→ **Your goal**
Nothing but an exact copy is wanted here: the line with "Help & Support (849, 72)" and all the lines that follow it in the entries below.

(Collected data entries)
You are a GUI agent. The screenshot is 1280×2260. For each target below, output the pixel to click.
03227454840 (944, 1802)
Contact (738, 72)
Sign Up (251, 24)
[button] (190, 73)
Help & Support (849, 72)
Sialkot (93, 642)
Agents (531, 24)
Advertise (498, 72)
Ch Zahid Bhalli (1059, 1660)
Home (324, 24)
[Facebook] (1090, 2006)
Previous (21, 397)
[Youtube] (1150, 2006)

→ **Solution**
Help & Support (849, 72)
Sialkot (93, 642)
Agents (531, 24)
Advertise (498, 72)
Ch Zahid Bhalli (1059, 1660)
Home (324, 24)
[Facebook] (1090, 2006)
Previous (21, 397)
[Youtube] (1150, 2006)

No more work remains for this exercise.